Phase 4: transform the meaning into actionable instructions
We know that Siri is here to help us, not just to understand what we say. In “The story behind Siri”, the founder Adam Cheyer says “I remember the first time we loaded these data sources into Siri, I typed “start over” into the system, and Siri came back saying, “Looking for businesses named ‘Over’ in Start, Louisiana.” “Oh, boy,” I thought.”.
When the Siri app understands what you want, she has to dialogue with other apps to make it happen. And every app is different and partially has its own “language”. The system must have what is called domain knowledge, it must know the subject area you’re talking about. In a human conversation, this happens every time we talk with experts in a certain field and they use specialized words that we hardly understand. It’s obvious when we speak with a doctor, an architect or a finance person, for example. For the Siri app it’s the same. When it has to give a direction, book a flight or send a text it has to dialogue with other apps… and understand their context. This is crucial as well. If the protocol does not work, Siri can give instructions to other apps to perform actions you didn’t require and expect or can be even potentially dangerous to you.

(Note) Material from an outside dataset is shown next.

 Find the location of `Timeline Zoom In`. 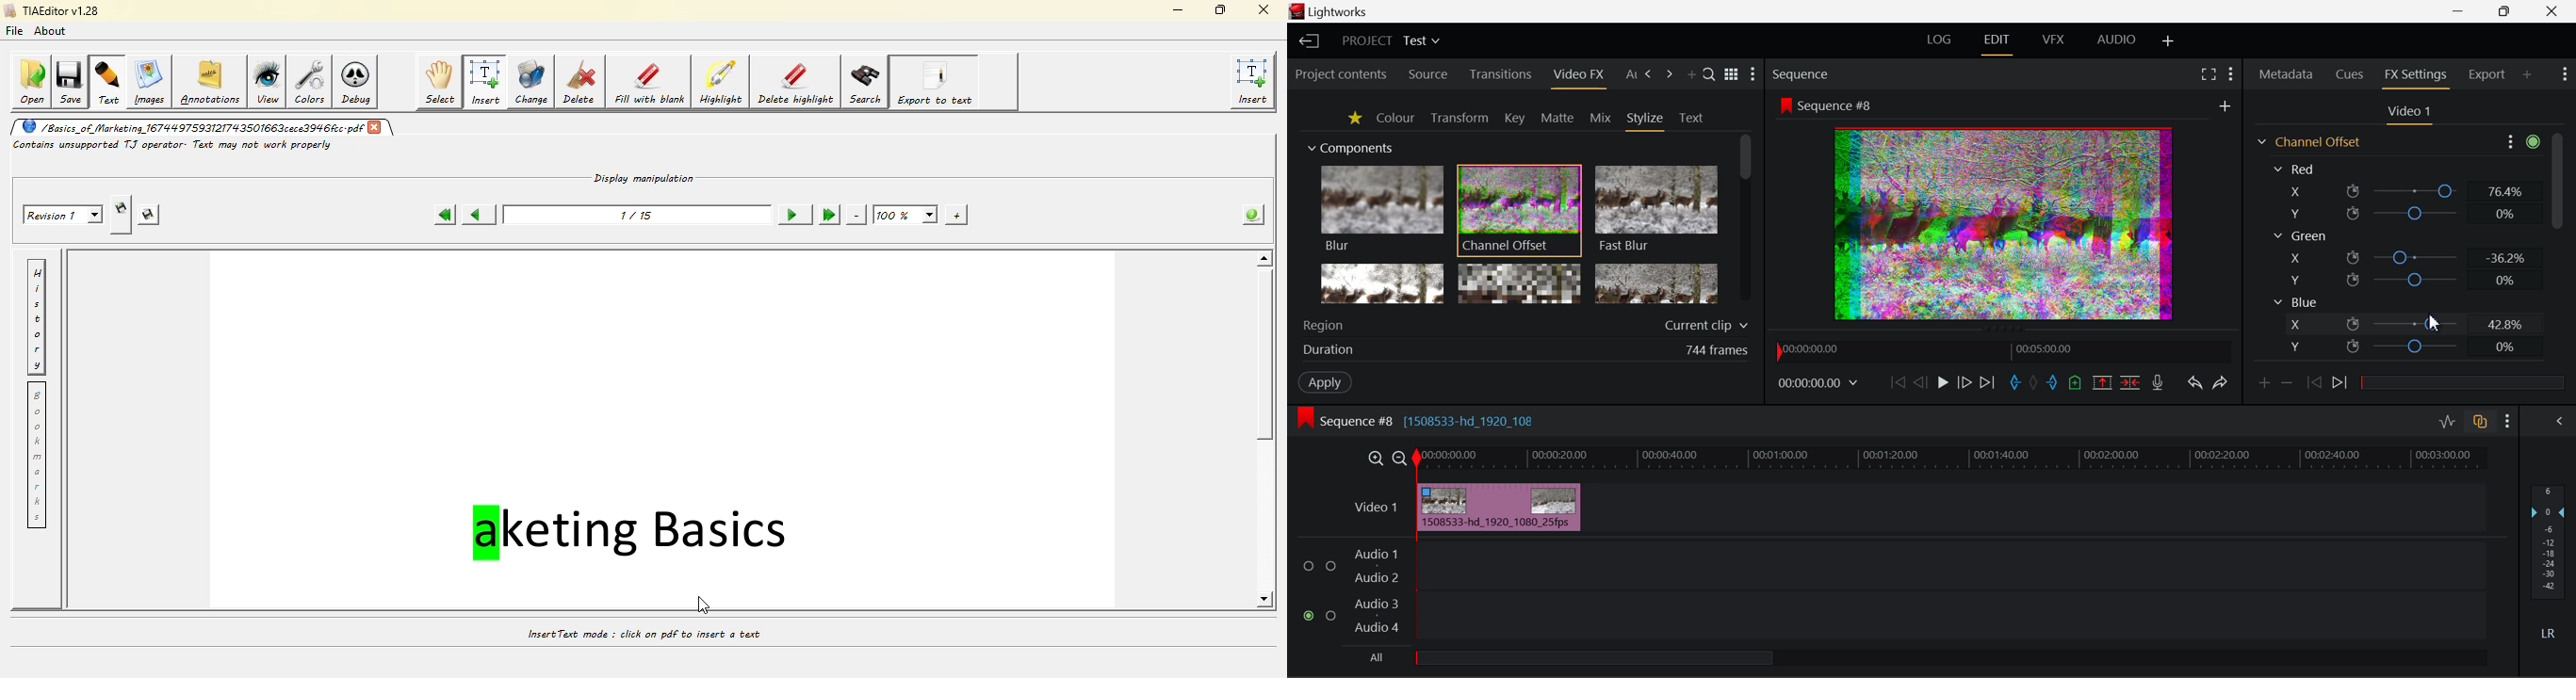

Timeline Zoom In is located at coordinates (1375, 460).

Last but not least, once a request has been processed, Siri must convert the result back into text that can be spoken to the user. While not as hard as processing a user’s command, this task, known as natural language generation, still presents some challenges. Today Siri speaks with the American voice of as “Samantha”, provided by Susan Bennett in July 2005, the same person that voiced Tillie the All-Time Teller. But after Apple purchased Siri, they had to extend the capability to hundreds of languages; and that’s another reason why Siri app is not growing as fast as the original expectation.